__What is required__
A faithful copy of all the data is required; pictures should not be included.

__Input for this task__
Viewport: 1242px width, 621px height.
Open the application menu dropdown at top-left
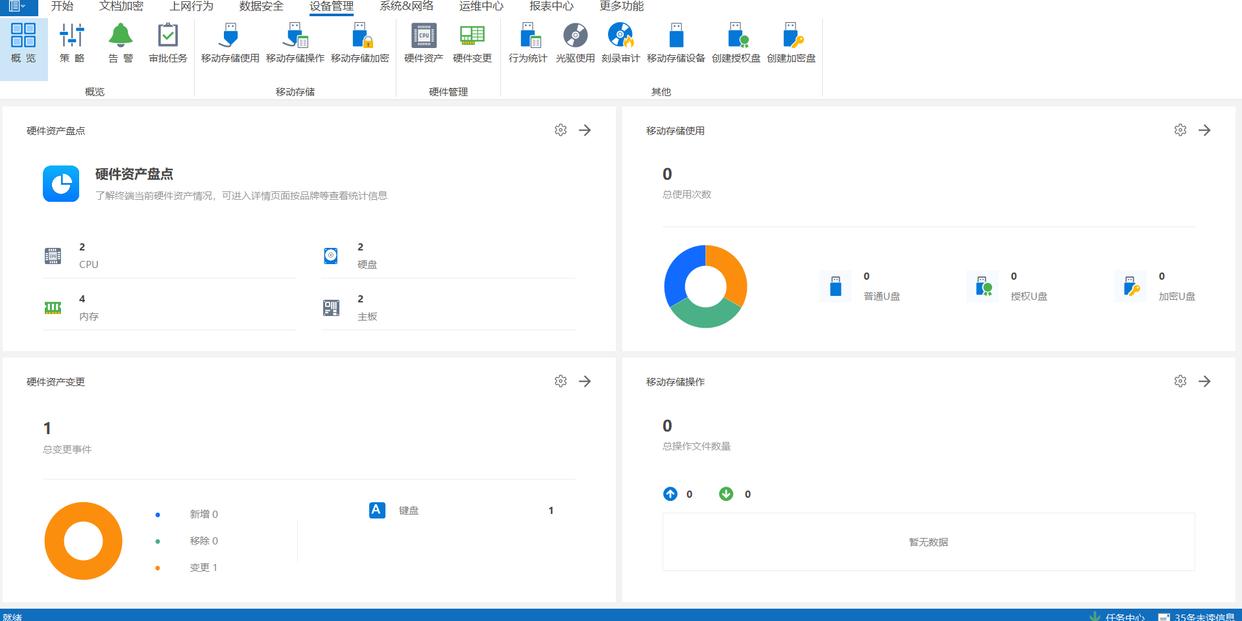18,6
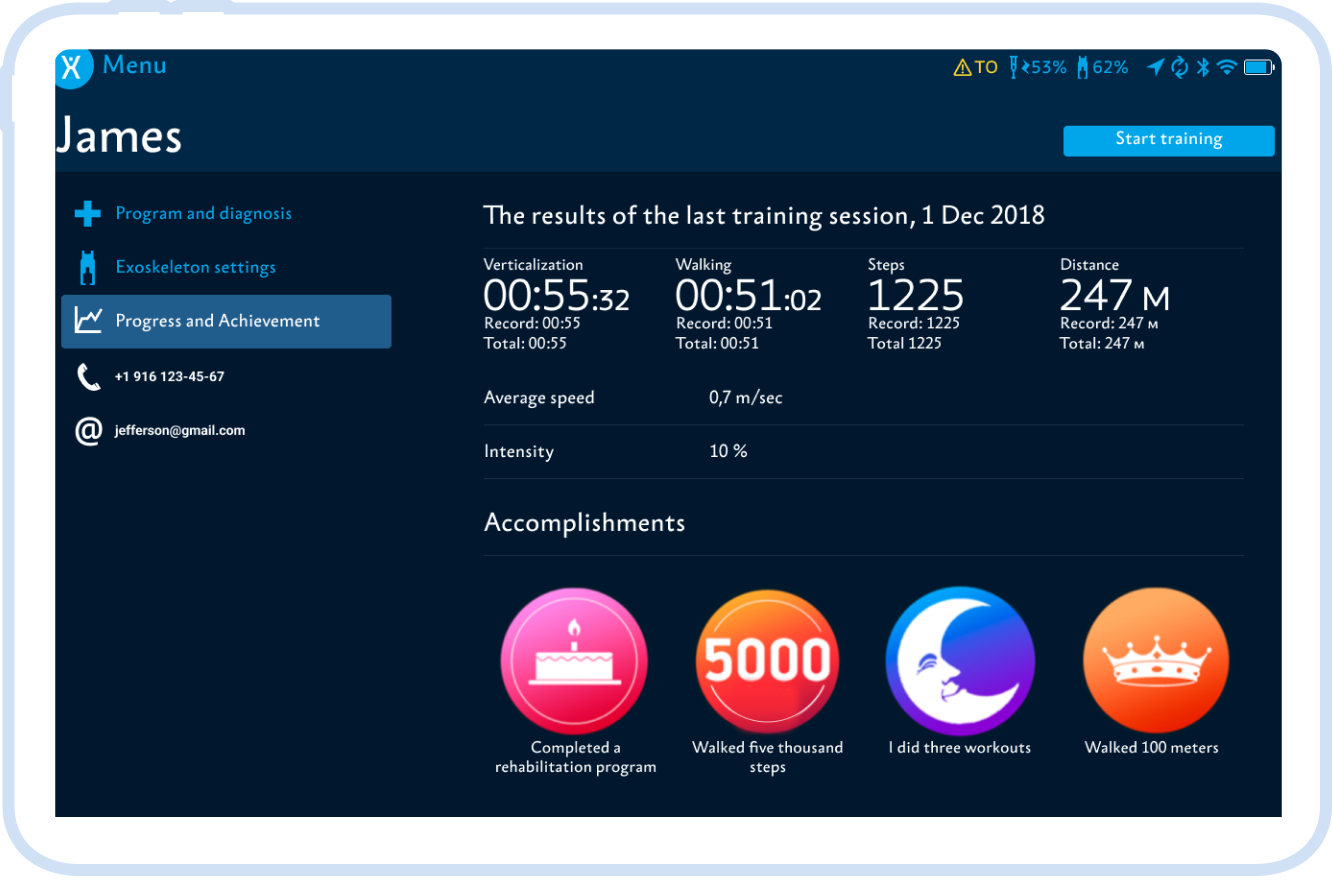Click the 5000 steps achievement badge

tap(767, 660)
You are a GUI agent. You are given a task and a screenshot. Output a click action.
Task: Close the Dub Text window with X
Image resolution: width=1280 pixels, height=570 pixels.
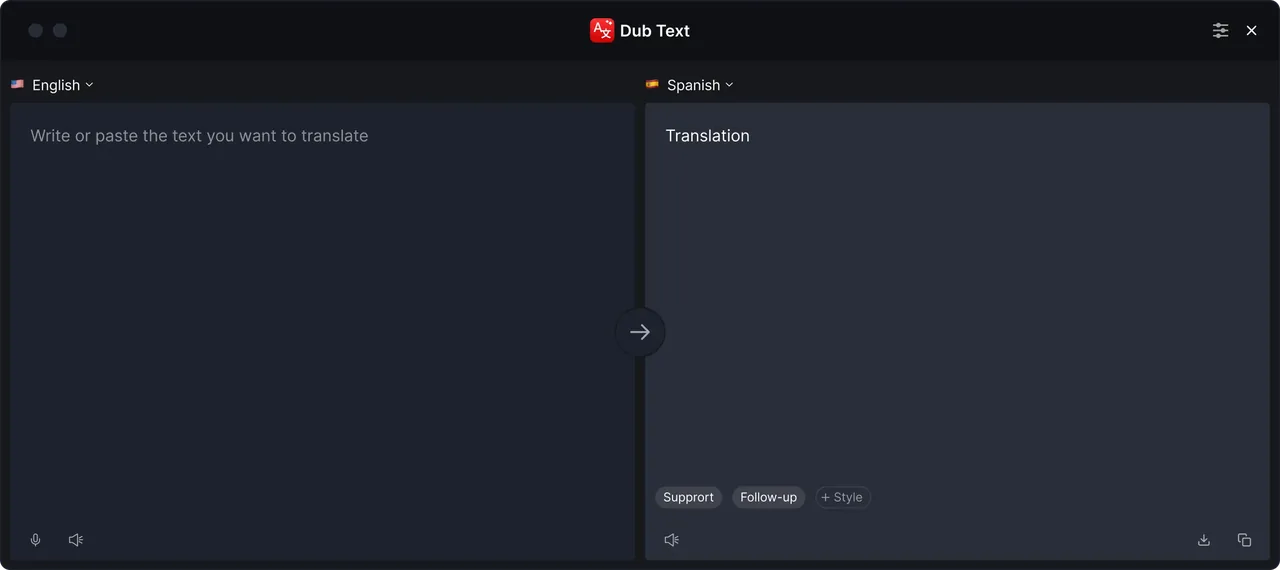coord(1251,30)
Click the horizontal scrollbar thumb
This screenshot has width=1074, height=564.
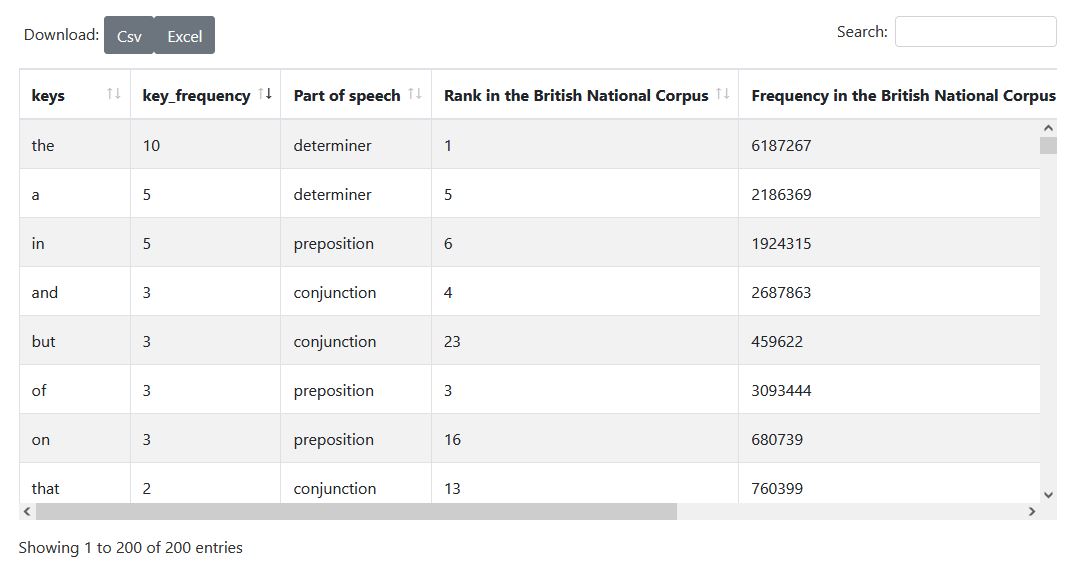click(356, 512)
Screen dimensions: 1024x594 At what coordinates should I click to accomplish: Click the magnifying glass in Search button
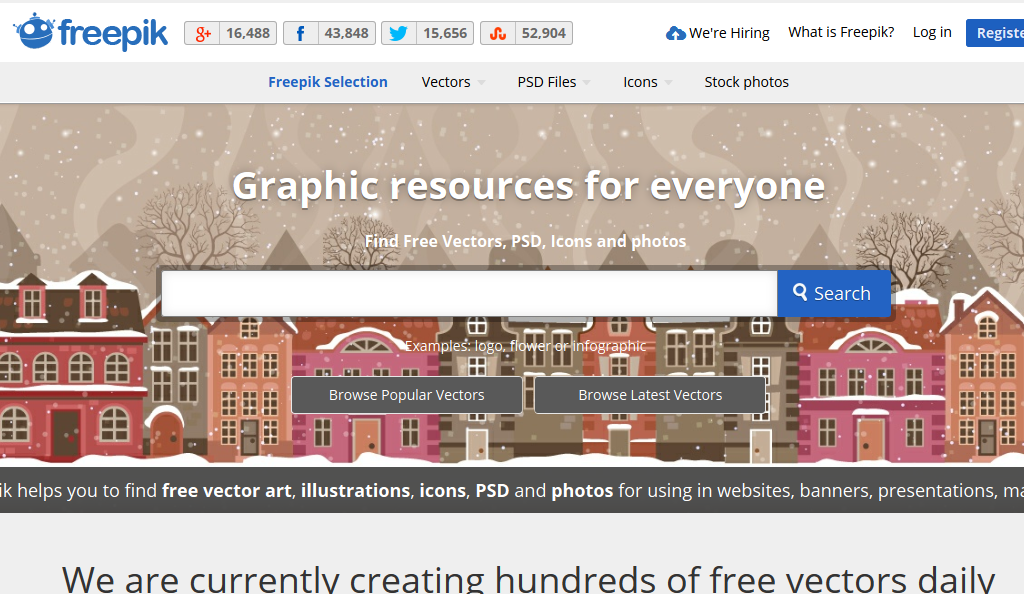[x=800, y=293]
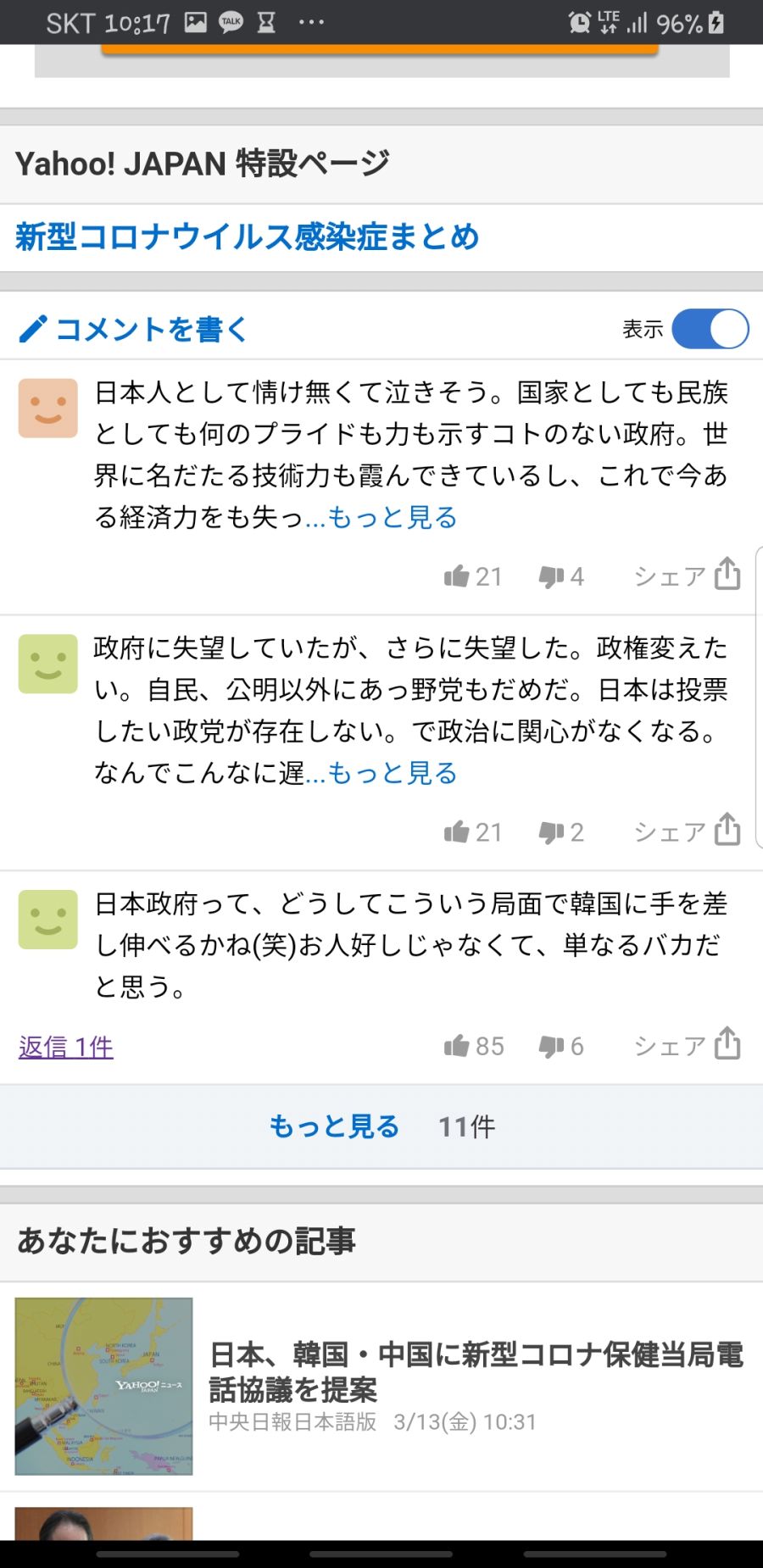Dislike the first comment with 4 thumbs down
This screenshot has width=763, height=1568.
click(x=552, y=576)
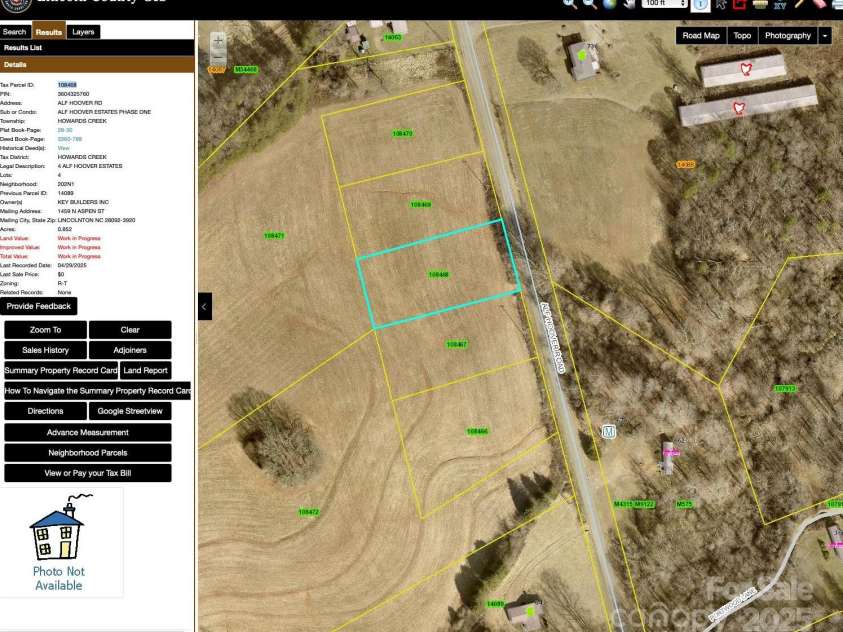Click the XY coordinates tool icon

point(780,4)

__Exercise output__
Viewport: 1242px width, 621px height.
Open the application menu dropdown at top-left
18,6
Click the 5000 steps achievement badge

tap(767, 660)
You are a GUI agent. You are given a task and a screenshot. Output a click action.
Task: Close the Dub Text window with X
Image resolution: width=1280 pixels, height=570 pixels.
coord(1251,30)
Click the horizontal scrollbar thumb
This screenshot has width=1074, height=564.
click(356, 512)
Screen dimensions: 1024x594 At what coordinates should I click to accomplish: Click the magnifying glass in Search button
[x=800, y=293]
Dislike the first comment with 4 thumbs down
This screenshot has width=763, height=1568.
click(x=552, y=576)
Click the XY coordinates tool icon

point(780,4)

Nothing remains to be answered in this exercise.